▸ EXTRACT:
▬▬▬▬▬▬▬▬▬▬

The popularization of autonomous mobile robot applications is an inevitable trend
As a flawless combination of impressive stylish design and excellent computing capability, the EC70A-SU/KU Series based on the high-end 6th Gen Intel® Core™ i7/i5/i3 processors deliver outstanding processing capability in a fanless and compact enclosure. And it is designed for space-limited and compute-intensive solutions, such as the emerging Autonomous Mobile Robot (AMR).
Application: AMR for Transportation
Solution: DFI EC70A-SU/KU Series
In recent years, with the popularization of artificial intelligence applications and the development of around-the-clock global logistics, the demand for mobile robots in industries dominated by e-commerce and manufacturing has continued to rise.
Affected by the raging COVID-19, the public avoids going out in fear of infection. Not only has e-commerce orders surged, but major e-commerce companies must also expand the deployment of autonomous mobile robots (AMR, Autonomous Mobile Robot) and automatic guidance Vehicles (AGV, Autonomous Guided Vehicle).
The widening labor shortage due to the intensification of the COVID-19 requires major economies to replan the manufacturing and supply chains. Based on various considerations such as nearby production, reduction of human resources, and improvement of production efficiency, it is bound to drive the growth of the robotics industry. It is expected that in 2020, the market revenue of mobile robots will grow by 25% and by 50% in 2021. In 2024, the global mobile robot market revenue will reach 8.79 billion U.S. dollars, of which, the investment from manufacturing industries is about 5 billion U.S. dollars.

▬▬▬▬▬▬▬▬▬▬

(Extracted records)
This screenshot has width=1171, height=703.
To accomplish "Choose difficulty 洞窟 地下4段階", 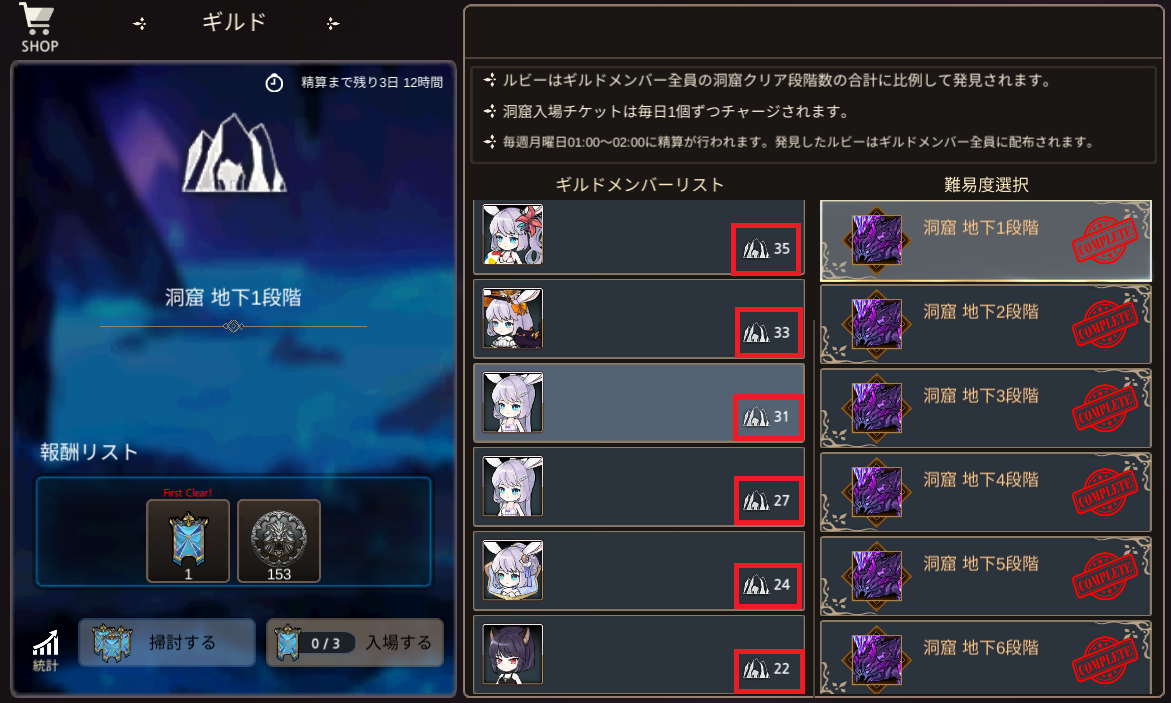I will click(986, 492).
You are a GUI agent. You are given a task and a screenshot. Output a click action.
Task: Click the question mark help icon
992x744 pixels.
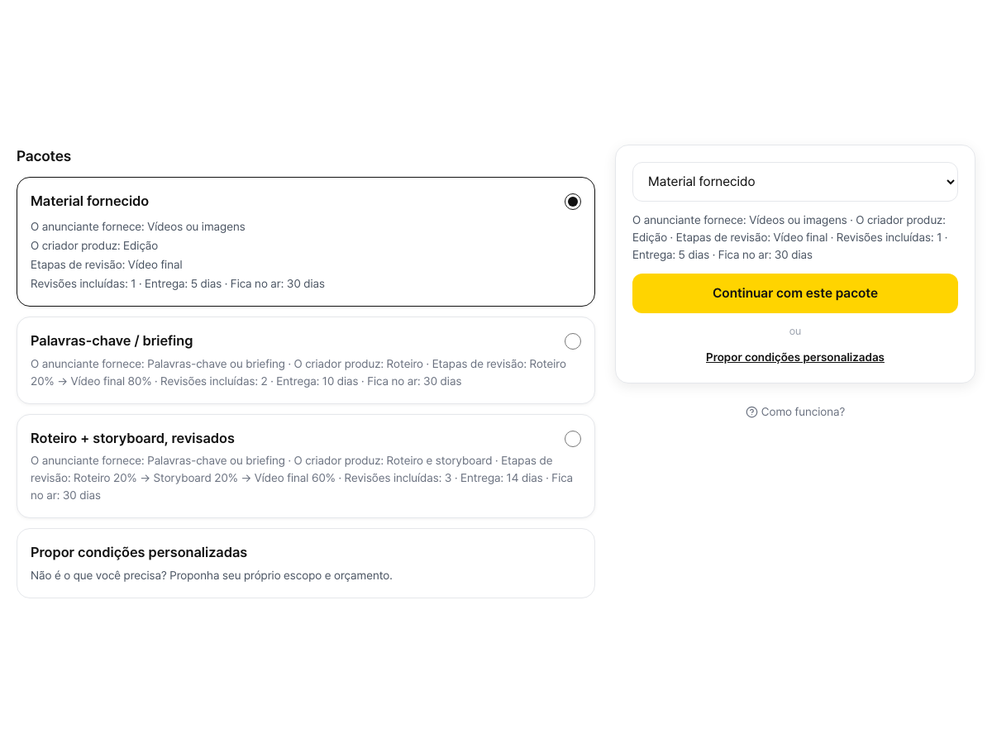(752, 412)

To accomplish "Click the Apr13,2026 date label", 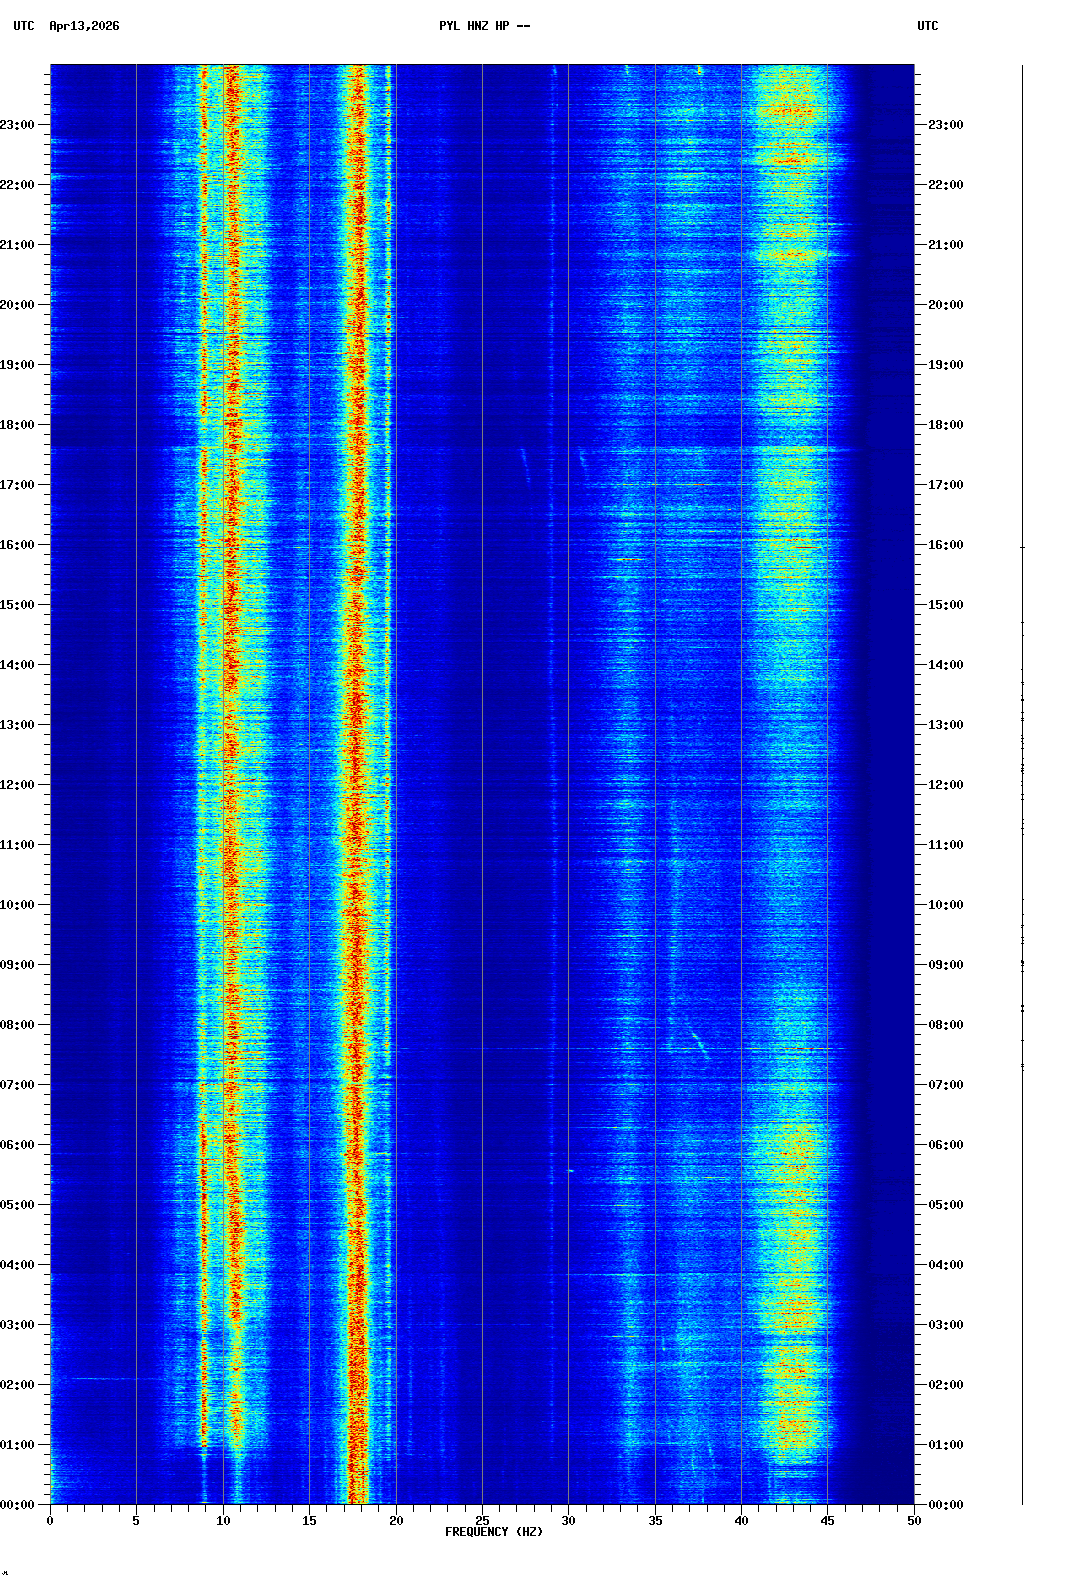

▬▬▬▬▬▬▬▬▬▬

▸ GOAL OF THE EXERCISE:
Using the mobile robot article, answer:
(a) Which processors is the EC70A-SU/KU Series based on?
(b) Besides autonomous mobile robots, what must major e-commerce companies expand their deployment of?
(c) What global mobile robot market revenue is expected in 2024?
The items are separate material and have no connection to the text.

▸ COMPLETED EXERCISE:
(a) The high-end 6th Gen Intel® Core™ i7/i5/i3 processors
(b) Automatic guidance vehicles (AGV)
(c) 8.79 billion U.S. dollars